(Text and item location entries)
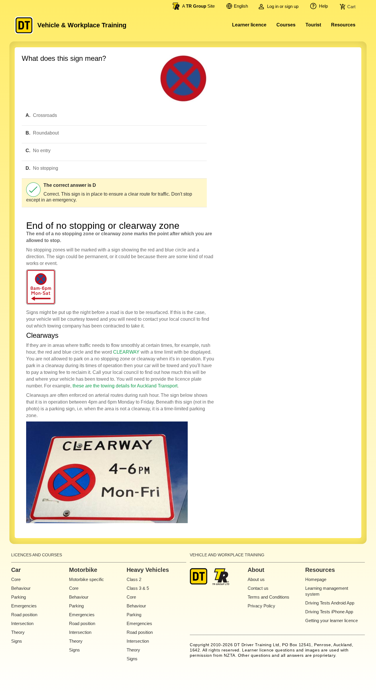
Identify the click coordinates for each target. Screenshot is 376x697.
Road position (24, 614)
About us (256, 579)
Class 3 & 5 (138, 588)
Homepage (315, 579)
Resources (343, 24)
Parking (18, 596)
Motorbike (83, 570)
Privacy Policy (261, 605)
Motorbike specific (86, 579)
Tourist (313, 24)
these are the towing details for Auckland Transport (125, 385)
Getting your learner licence (331, 620)
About (256, 570)
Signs (16, 641)
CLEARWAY (126, 352)
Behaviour (21, 588)
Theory (18, 632)
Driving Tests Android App (329, 602)
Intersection (22, 623)
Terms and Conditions (268, 596)
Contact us (258, 588)
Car (16, 570)
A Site (198, 6)
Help (323, 6)
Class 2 (134, 579)
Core (16, 579)
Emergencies (24, 605)
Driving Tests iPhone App (329, 611)
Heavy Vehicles (148, 570)
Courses (286, 24)
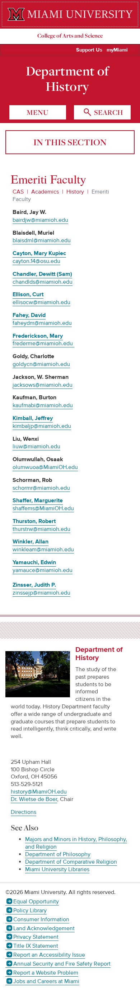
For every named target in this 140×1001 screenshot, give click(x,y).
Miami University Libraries (57, 869)
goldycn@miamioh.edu (41, 364)
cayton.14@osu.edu (36, 261)
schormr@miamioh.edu (41, 488)
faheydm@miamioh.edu (42, 323)
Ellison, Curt (28, 294)
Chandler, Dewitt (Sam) (42, 274)
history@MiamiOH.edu (39, 791)
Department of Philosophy (57, 854)
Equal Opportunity (36, 901)
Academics (45, 191)
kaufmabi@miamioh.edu (43, 405)
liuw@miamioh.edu (36, 446)
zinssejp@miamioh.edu (41, 592)
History (75, 191)
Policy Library (30, 910)
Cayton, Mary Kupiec (39, 253)
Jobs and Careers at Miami (46, 981)
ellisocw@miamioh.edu (41, 302)
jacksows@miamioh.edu (43, 385)
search (108, 112)
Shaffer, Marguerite (38, 500)
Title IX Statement (35, 945)
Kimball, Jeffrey (33, 418)
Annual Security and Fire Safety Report (62, 963)
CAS (18, 191)
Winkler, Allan (30, 542)
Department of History (67, 78)
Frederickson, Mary (38, 336)
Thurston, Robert (34, 521)
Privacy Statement (36, 937)
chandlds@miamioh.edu (43, 281)
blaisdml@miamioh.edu (42, 240)
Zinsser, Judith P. (34, 585)
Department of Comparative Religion (71, 861)
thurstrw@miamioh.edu (41, 529)
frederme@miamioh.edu (43, 343)
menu (37, 112)
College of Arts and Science (70, 35)
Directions (23, 812)
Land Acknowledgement (44, 928)
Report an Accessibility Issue (49, 954)
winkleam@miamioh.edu (43, 549)
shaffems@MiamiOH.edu (43, 508)
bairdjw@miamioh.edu (40, 220)
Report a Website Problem (45, 972)
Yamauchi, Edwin (34, 562)
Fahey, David (29, 315)
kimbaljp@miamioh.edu (42, 426)
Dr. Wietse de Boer (34, 799)
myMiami (117, 50)
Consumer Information (41, 919)
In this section (70, 142)
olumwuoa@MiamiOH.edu (45, 467)
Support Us (89, 50)
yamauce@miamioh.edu (43, 570)
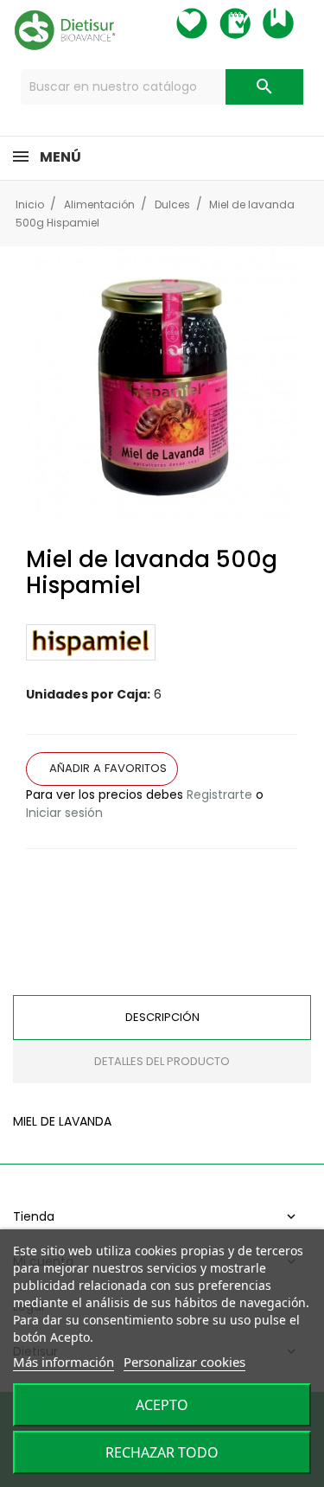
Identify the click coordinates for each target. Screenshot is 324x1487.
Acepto (162, 1404)
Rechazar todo (162, 1452)
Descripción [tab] (162, 1017)
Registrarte (219, 794)
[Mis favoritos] (207, 23)
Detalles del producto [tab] (162, 1061)
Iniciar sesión (64, 812)
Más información (63, 1361)
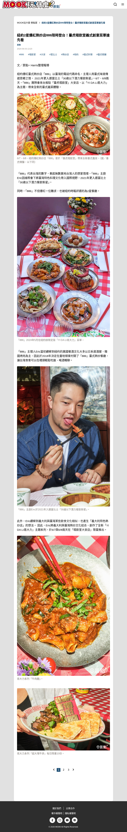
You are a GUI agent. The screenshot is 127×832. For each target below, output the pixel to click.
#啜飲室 (32, 54)
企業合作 (70, 808)
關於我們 (57, 808)
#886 (21, 54)
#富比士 (53, 54)
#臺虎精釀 (101, 54)
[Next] (73, 769)
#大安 (42, 54)
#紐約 (76, 54)
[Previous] (53, 769)
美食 (19, 45)
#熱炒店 (65, 54)
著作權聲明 (56, 813)
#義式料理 (87, 54)
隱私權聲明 (70, 813)
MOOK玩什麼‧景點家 (27, 22)
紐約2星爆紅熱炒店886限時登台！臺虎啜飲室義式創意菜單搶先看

**GOAL OF THE EXERCISE:**
Repeat all of the records above without changing a character, and leave the pictures out of your answer.

**EXERCISE RESULT:**
Identify the click coordinates for each target. Screenshot is 376x697.
Road position (24, 614)
About us (256, 579)
Class 3 & 5 (138, 588)
Homepage (315, 579)
Resources (343, 24)
Parking (18, 596)
Motorbike (83, 570)
Privacy Policy (261, 605)
Motorbike specific (86, 579)
Tourist (313, 24)
these are the towing details for Auckland Transport (125, 385)
Getting your learner licence (331, 620)
About (256, 570)
Signs (16, 641)
CLEARWAY (126, 352)
Behaviour (21, 588)
Theory (18, 632)
Driving Tests Android App (329, 602)
Intersection (22, 623)
Terms and Conditions (268, 596)
Contact us (258, 588)
Car (16, 570)
A Site (198, 6)
Help (323, 6)
Class 2 (134, 579)
Core (16, 579)
Emergencies (24, 605)
Driving Tests iPhone App (329, 611)
Heavy Vehicles (148, 570)
Courses (286, 24)
For every named target in this 140×1001 screenshot, give click(x,y).
Miami University Libraries (57, 869)
goldycn@miamioh.edu (41, 364)
cayton.14@osu.edu (36, 261)
schormr@miamioh.edu (41, 488)
faheydm@miamioh.edu (42, 323)
Ellison, Curt (28, 294)
Chandler, Dewitt (Sam) (42, 274)
history@MiamiOH.edu (39, 791)
Department of Philosophy (57, 854)
Equal Opportunity (36, 901)
Academics (45, 191)
kaufmabi@miamioh.edu (43, 405)
liuw@miamioh.edu (36, 446)
zinssejp@miamioh.edu (41, 592)
History (75, 191)
Policy Library (30, 910)
Cayton, Mary Kupiec (39, 253)
Jobs and Careers at Miami (46, 981)
ellisocw@miamioh.edu (41, 302)
jacksows@miamioh.edu (43, 385)
search (108, 112)
Shaffer, Marguerite (38, 500)
Title IX Statement (35, 945)
Kimball, Jeffrey (33, 418)
Annual Security and Fire Safety Report (62, 963)
CAS (18, 191)
Winkler, Allan (30, 542)
Department of History (67, 78)
Frederickson, Mary (38, 336)
Thurston, Robert (34, 521)
Privacy Statement (36, 937)
chandlds@miamioh.edu (43, 281)
blaisdml@miamioh.edu (42, 240)
Zinsser, Judith P. (34, 585)
Department of Comparative Religion (71, 861)
thurstrw@miamioh.edu (41, 529)
frederme@miamioh.edu (43, 343)
menu (37, 112)
College of Arts and Science (70, 35)
Directions (23, 812)
Land Acknowledgement (44, 928)
Report an Accessibility Issue (49, 954)
winkleam@miamioh.edu (43, 549)
shaffems@MiamiOH.edu (43, 508)
bairdjw@miamioh.edu (40, 220)
Report a Website Problem (45, 972)
Yamauchi, Edwin (34, 562)
Fahey, David (29, 315)
kimbaljp@miamioh.edu (42, 426)
Dr. Wietse de Boer (34, 799)
myMiami (117, 50)
Consumer Information (41, 919)
In this section (70, 142)
olumwuoa@MiamiOH.edu (45, 467)
Support Us (89, 50)
yamauce@miamioh.edu (43, 570)
Identify the click coordinates for each target. Screenshot is 324x1487.
Acepto (162, 1404)
Rechazar todo (162, 1452)
Descripción [tab] (162, 1017)
Registrarte (219, 794)
[Mis favoritos] (207, 23)
Detalles del producto [tab] (162, 1061)
Iniciar sesión (64, 812)
Más información (63, 1361)
You are a GUI agent. The screenshot is 127×832. For each target below, output the pixel to click.
#啜飲室 (32, 54)
企業合作 (70, 808)
關於我們 (57, 808)
#886 (21, 54)
#富比士 (53, 54)
#臺虎精釀 (101, 54)
[Next] (73, 769)
#大安 (42, 54)
#紐約 (76, 54)
[Previous] (53, 769)
美食 (19, 45)
#熱炒店 (65, 54)
著作權聲明 (56, 813)
#義式料理 (87, 54)
隱私權聲明 (70, 813)
MOOK玩什麼‧景點家 (27, 22)
紐約2星爆紅熱炒店886限時登台！臺虎啜飲室義式創意菜單搶先看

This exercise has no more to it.